ETHUSD (Ethereum) has experienced a sharp sell-off since early June, generating a fresh 18-month low of 879. Although the cryptocurrency managed to partially rebound and recoup some of its losses, downside pressures have re-emerged.The momentum indicators are suggesting that bearish forces are in control. Specifically, the RSI is descending very close to the oversold zone, while the MACD histogram is slightly above its red signal line but remains in negative territory.
Should selling interest intensify further, the price could encounter initial support at the 2022 low of 879, which is also an 18-month low. Sliding below that region, 480 could prove a tough obstacle for the bears to overcome as it has acted both as support and resistance in late 2020. Failing to halt there, the price may then challenge the September 2020 support of 305.

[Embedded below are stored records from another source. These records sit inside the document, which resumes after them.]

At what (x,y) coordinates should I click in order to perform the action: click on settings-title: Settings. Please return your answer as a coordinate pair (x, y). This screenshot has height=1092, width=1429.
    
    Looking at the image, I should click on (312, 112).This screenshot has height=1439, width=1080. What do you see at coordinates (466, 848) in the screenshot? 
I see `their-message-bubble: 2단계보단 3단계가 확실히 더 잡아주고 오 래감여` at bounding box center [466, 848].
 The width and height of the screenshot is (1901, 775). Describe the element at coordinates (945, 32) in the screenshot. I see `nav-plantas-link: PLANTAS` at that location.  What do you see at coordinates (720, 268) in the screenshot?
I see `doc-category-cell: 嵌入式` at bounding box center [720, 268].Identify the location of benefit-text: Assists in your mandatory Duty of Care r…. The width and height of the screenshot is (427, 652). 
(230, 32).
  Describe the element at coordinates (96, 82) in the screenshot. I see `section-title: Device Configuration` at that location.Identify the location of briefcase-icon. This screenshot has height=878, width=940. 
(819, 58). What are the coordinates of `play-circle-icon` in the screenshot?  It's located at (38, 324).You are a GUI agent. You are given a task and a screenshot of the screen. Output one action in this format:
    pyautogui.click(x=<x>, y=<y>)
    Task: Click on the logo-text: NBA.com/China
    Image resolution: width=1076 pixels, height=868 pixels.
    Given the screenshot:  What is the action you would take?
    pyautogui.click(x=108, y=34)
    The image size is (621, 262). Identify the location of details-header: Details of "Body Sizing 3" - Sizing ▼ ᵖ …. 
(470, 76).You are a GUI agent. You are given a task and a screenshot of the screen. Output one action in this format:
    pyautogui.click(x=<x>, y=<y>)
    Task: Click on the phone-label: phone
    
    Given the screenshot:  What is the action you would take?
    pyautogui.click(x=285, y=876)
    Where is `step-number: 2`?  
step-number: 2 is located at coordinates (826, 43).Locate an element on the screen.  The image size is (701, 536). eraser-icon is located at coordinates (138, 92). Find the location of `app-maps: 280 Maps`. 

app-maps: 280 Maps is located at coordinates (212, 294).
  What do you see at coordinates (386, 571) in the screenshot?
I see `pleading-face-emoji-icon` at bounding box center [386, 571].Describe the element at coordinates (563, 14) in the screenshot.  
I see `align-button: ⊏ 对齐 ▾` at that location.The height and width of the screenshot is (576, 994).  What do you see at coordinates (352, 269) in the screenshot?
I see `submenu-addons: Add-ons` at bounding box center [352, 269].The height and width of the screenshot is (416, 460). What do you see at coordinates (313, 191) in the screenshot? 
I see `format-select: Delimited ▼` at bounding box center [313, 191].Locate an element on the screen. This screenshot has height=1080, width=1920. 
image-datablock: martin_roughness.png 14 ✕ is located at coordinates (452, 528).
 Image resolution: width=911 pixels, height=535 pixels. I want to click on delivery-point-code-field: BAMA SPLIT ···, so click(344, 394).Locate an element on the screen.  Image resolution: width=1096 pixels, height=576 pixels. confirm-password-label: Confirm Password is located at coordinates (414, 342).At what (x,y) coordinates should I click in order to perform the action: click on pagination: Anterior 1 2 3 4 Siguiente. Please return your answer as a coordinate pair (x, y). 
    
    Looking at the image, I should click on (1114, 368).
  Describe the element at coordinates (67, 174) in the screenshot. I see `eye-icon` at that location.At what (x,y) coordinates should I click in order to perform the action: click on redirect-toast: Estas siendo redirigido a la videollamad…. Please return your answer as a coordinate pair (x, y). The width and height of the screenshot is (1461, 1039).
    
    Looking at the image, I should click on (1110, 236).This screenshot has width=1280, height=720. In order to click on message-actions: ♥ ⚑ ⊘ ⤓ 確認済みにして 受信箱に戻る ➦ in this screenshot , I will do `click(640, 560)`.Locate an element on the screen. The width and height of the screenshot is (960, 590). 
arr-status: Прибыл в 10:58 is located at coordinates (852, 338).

To the upside, if negative momentum wanes and the price reverses upwards, immediate resistance could be met at 1,282, which is the 78.6% Fibonacci retracement of the 305-4,867 upleg. Conquering this barricade, the bulls might aim for the 61.8% Fibo of 2,048 before the 50% Fibo of 2,586 appears on the radar. Higher, the price advance could then stall at the 38.2% Fibo of 3,125.
Overall, ETHUSD seems to be exhibiting signs of further weakness after its recent rebound failed to strengthen. Therefore, a break beneath the 879 floor could signal the resumption of Ethereum’s recent downside trajectory.